The Viet Bui¹, Tien Mai¹, Thanh H.Nguyen²

¹ Singapore Management University Singapore, Singapore

² University of Oregon Eugene, Oregon, United States

tvbui@smu.edu.sg, atmai@smu.edu.sg, thanhhng@cs.uoregon.edu

AAMAS-2023

Abstract

Recent research reveals vulnerabilities in deep reinforcement learning (RL) where adversarial policies impact a target RL agent negatively in a multi-agent setting.

Existing studies face limitations in generalizing knowledge to unexplored policy regions.

Our novel adversarial policy learning:

Introducing an imitator that learns the victim agent's policy and provides feedback for adversarial policy training.
Applying imitation learning to capture underlying characteristics, adapting to changing environment dynamics during training.
Establishing a provable bound for a desired imitating policy when the adversary's policy stabilizes, strengthening our approach.
Incorporating the adversary's value function into the imitation objective, makes the imitator both learn the victim policy and act adversarially.
Experiments in four MuJoCo game environments demonstrate superior performance compared to state-of-the-art algorithms.
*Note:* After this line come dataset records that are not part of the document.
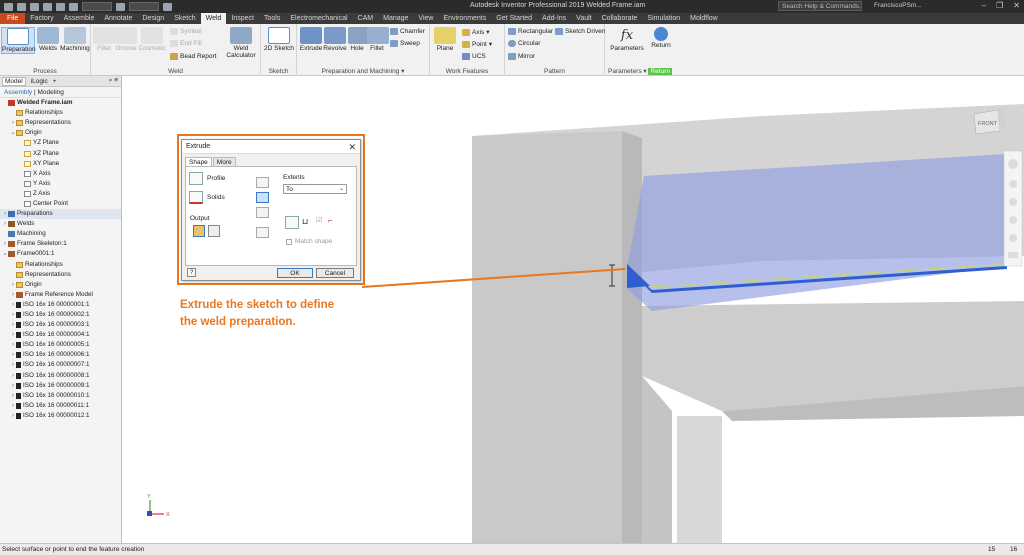 The height and width of the screenshot is (555, 1024). I want to click on axis-button: Axis ▾, so click(476, 32).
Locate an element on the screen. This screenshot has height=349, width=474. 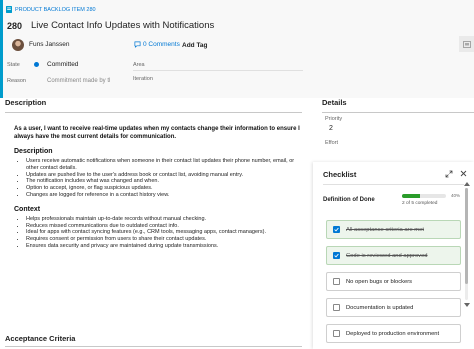
details-divider is located at coordinates (398, 112).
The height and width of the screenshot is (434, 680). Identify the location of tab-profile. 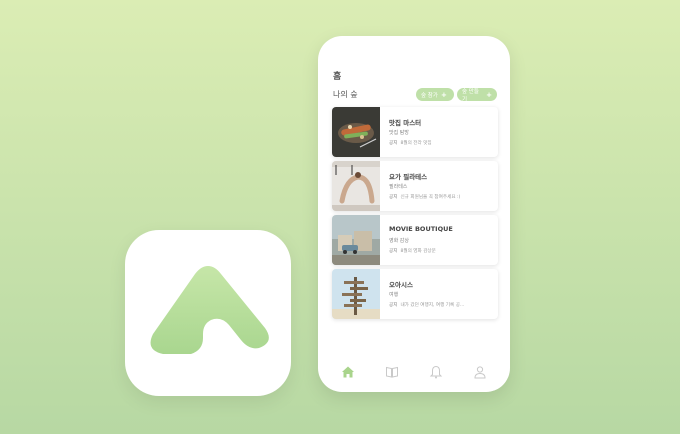
(480, 372).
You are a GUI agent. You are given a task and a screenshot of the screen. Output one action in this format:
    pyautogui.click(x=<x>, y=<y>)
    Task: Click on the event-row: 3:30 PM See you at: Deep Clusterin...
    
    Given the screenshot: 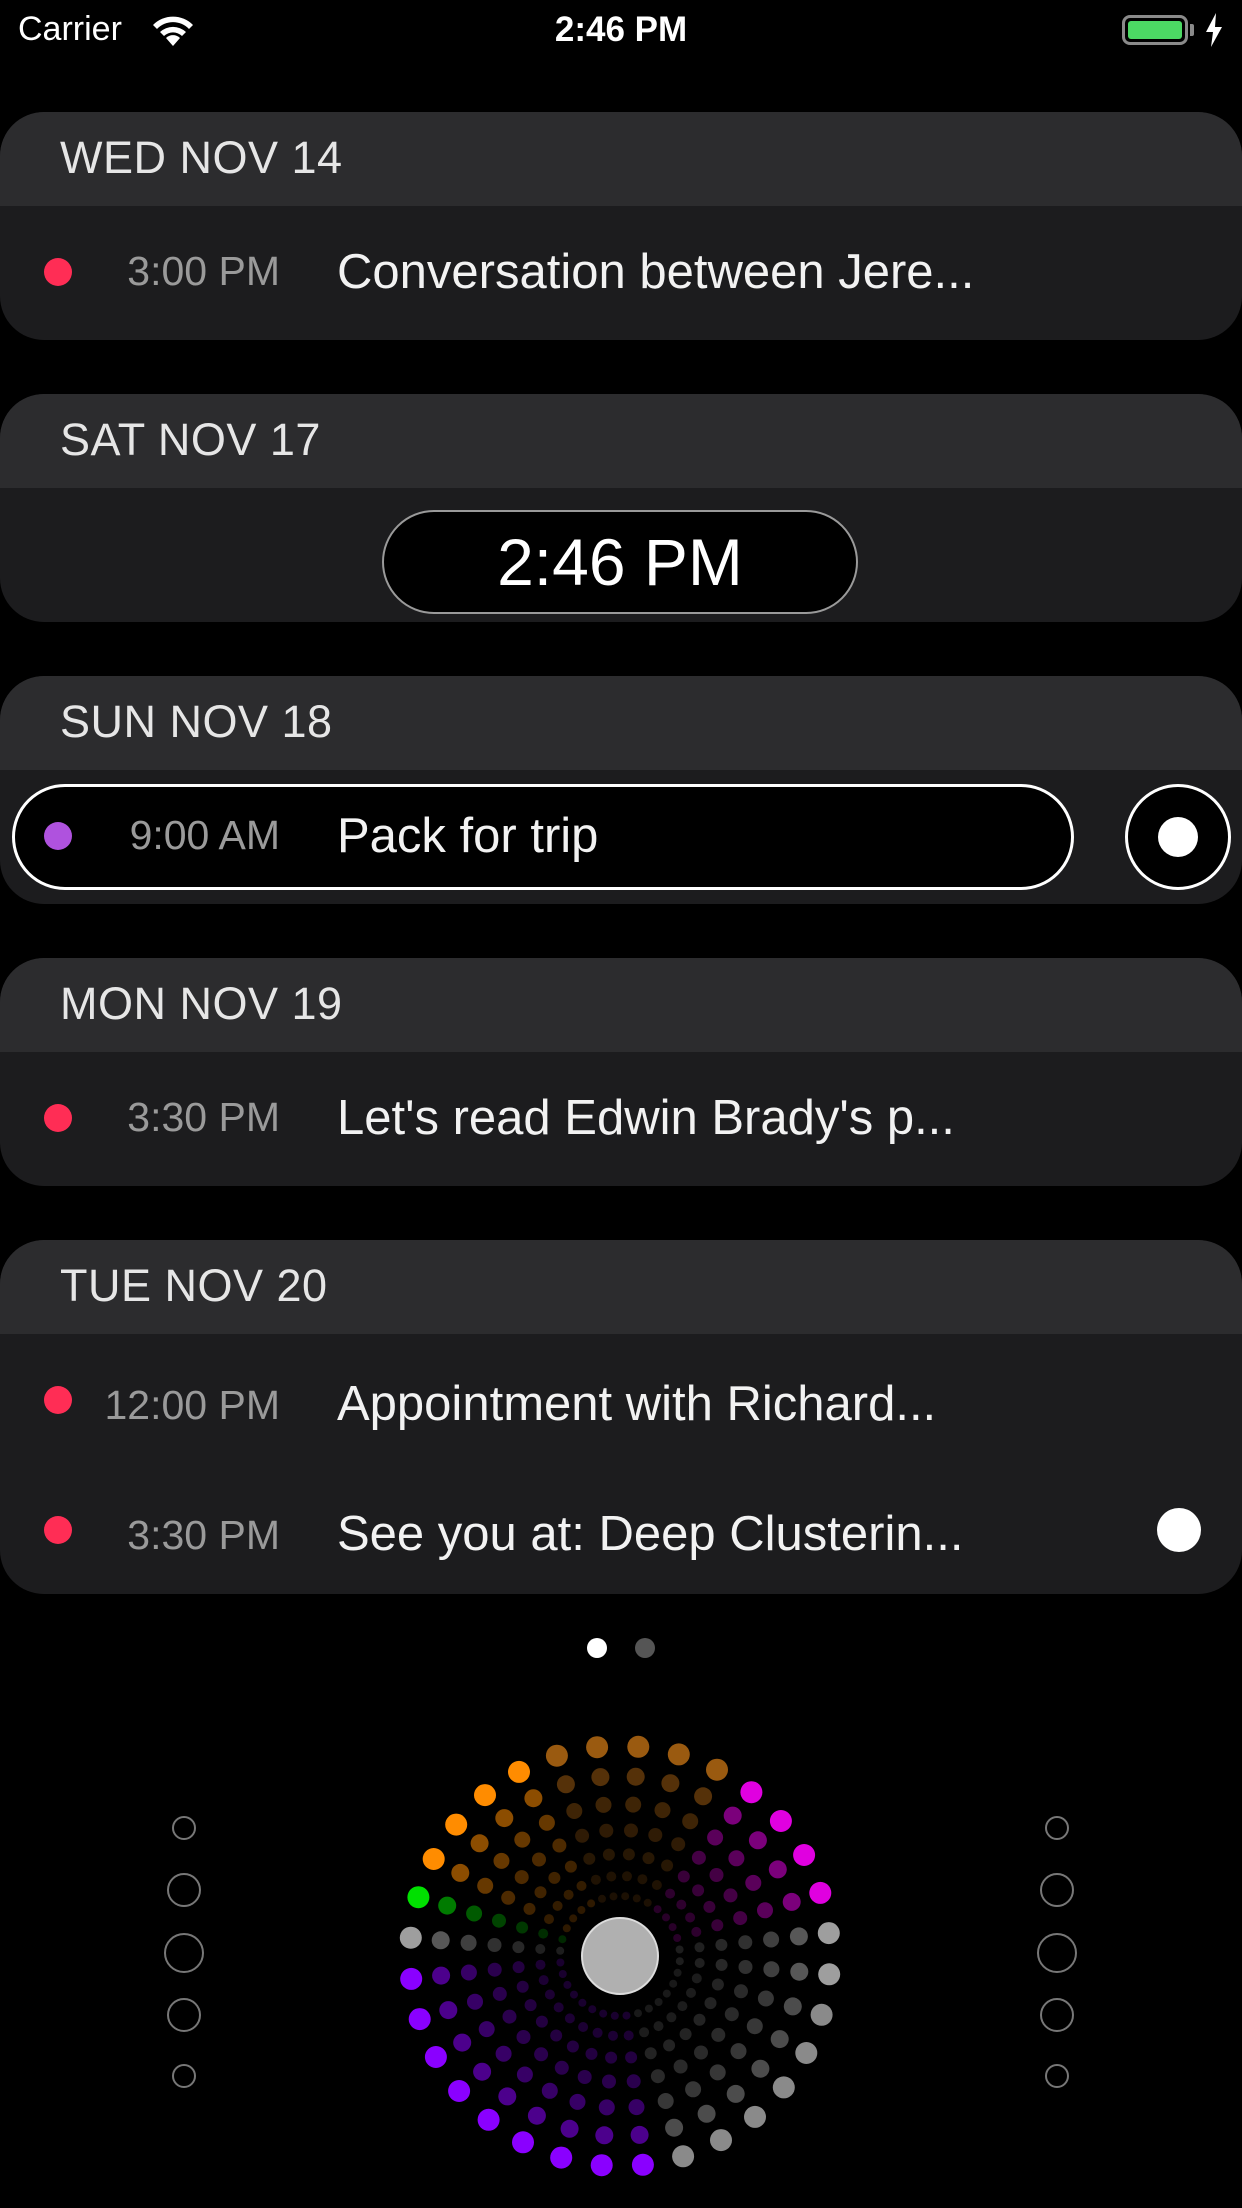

Illustrative snapshots of a victim (in blue) against normal and adversarial opponents (in red) in SumoHumans simulator. Two players of the baseline method try to get close to each other and butt their opponents to win. However, APL learns to kneel to stay in the ring and its victims may find it harder to knock it down. Our algorithm even learns to stand better with two knees and dodge attacks from the victim.